**EXERCISE PROMPT:** Of the entries below, return exactly those lines that fall between the one containing "Detaljer (133, 1213)" and the one containing "Til motorsykkel (46, 2299)", the two end lines included.

**PROVIDED RECORDS:**

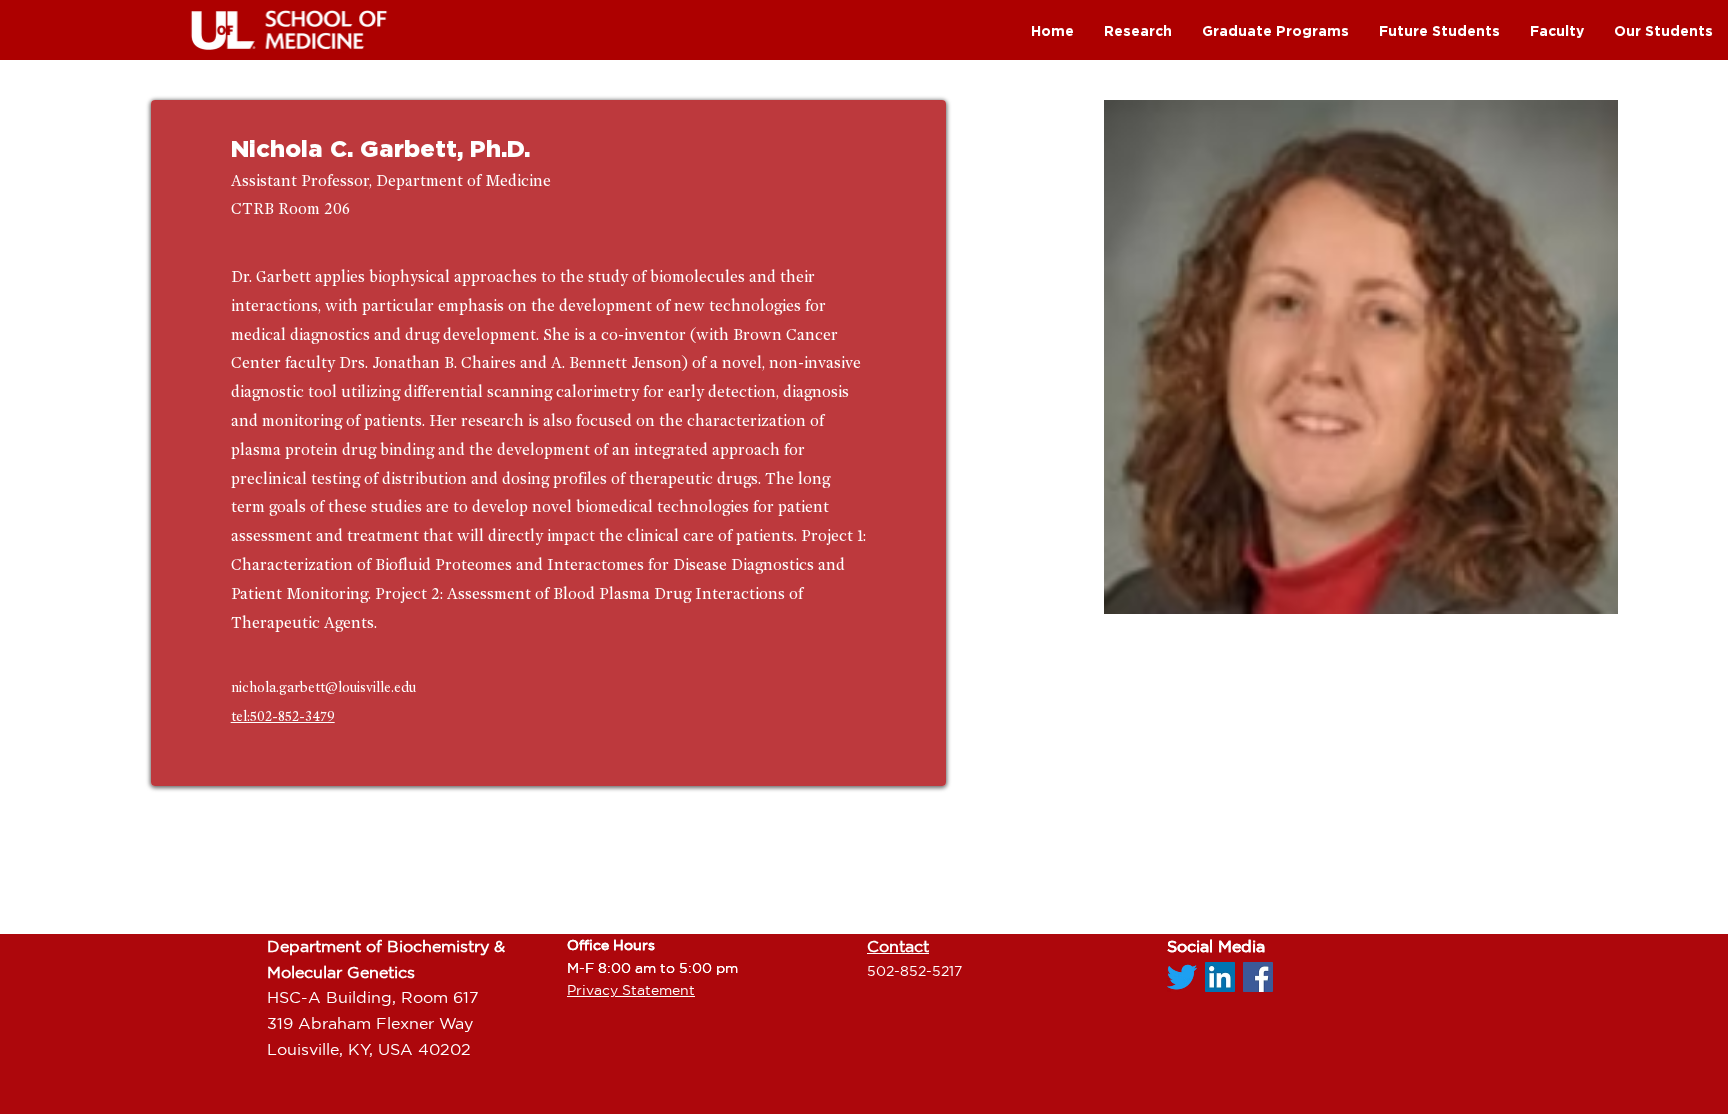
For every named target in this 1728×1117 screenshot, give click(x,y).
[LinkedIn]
==
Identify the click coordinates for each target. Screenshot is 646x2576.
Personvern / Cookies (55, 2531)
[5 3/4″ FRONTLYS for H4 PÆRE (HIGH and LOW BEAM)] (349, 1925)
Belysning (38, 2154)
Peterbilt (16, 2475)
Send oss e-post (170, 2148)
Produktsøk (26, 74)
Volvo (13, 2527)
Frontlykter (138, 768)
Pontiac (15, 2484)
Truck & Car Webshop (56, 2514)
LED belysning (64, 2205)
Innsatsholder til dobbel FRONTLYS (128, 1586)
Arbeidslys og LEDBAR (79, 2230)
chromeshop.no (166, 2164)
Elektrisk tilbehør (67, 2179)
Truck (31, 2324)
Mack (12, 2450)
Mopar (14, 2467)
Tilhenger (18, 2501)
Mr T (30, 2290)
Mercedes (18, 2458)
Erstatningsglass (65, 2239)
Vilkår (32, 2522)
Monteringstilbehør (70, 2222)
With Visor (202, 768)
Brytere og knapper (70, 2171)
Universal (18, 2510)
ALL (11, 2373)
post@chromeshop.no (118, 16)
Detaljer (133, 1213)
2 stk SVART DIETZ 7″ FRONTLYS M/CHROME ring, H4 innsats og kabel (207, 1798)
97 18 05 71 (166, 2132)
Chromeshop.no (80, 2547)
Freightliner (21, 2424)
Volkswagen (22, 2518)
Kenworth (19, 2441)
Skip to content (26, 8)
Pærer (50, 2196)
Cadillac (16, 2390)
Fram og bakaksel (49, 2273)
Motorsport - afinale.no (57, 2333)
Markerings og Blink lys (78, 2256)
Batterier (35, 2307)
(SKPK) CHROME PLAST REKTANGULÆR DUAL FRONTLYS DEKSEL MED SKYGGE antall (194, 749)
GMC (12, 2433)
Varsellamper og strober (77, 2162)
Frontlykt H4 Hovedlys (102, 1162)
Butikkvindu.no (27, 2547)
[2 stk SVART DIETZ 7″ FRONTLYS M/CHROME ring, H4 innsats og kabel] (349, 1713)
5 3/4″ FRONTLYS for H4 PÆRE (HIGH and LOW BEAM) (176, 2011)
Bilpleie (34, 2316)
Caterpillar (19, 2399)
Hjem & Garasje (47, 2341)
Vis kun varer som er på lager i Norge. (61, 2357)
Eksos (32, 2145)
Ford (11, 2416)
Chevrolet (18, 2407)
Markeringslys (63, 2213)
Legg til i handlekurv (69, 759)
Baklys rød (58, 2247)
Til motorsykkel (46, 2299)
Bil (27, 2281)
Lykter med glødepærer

**REPLY:**
Detaljer (133, 1213)
2 stk SVART DIETZ 7″ FRONTLYS M/CHROME ring, H4 innsats og kabel (207, 1798)
97 18 05 71 (166, 2132)
Chromeshop.no (80, 2547)
Freightliner (21, 2424)
Volkswagen (22, 2518)
Kenworth (19, 2441)
Skip to content (26, 8)
Pærer (50, 2196)
Cadillac (16, 2390)
Fram og bakaksel (49, 2273)
Motorsport - afinale.no (57, 2333)
Markerings og Blink lys (78, 2256)
Batterier (35, 2307)
(SKPK) CHROME PLAST REKTANGULÆR DUAL FRONTLYS DEKSEL MED SKYGGE antall (194, 749)
GMC (12, 2433)
Varsellamper og strober (77, 2162)
Frontlykt H4 Hovedlys (102, 1162)
Butikkvindu.no (27, 2547)
[2 stk SVART DIETZ 7″ FRONTLYS M/CHROME ring, H4 innsats og kabel] (349, 1713)
5 3/4″ FRONTLYS for H4 PÆRE (HIGH and LOW BEAM) (176, 2011)
Bilpleie (34, 2316)
Caterpillar (19, 2399)
Hjem & Garasje (47, 2341)
Vis kun varer som er på lager i Norge. (61, 2357)
Eksos (32, 2145)
Ford (11, 2416)
Chevrolet (18, 2407)
Markeringslys (63, 2213)
Legg til i handlekurv (69, 759)
Baklys rød (58, 2247)
Til motorsykkel (46, 2299)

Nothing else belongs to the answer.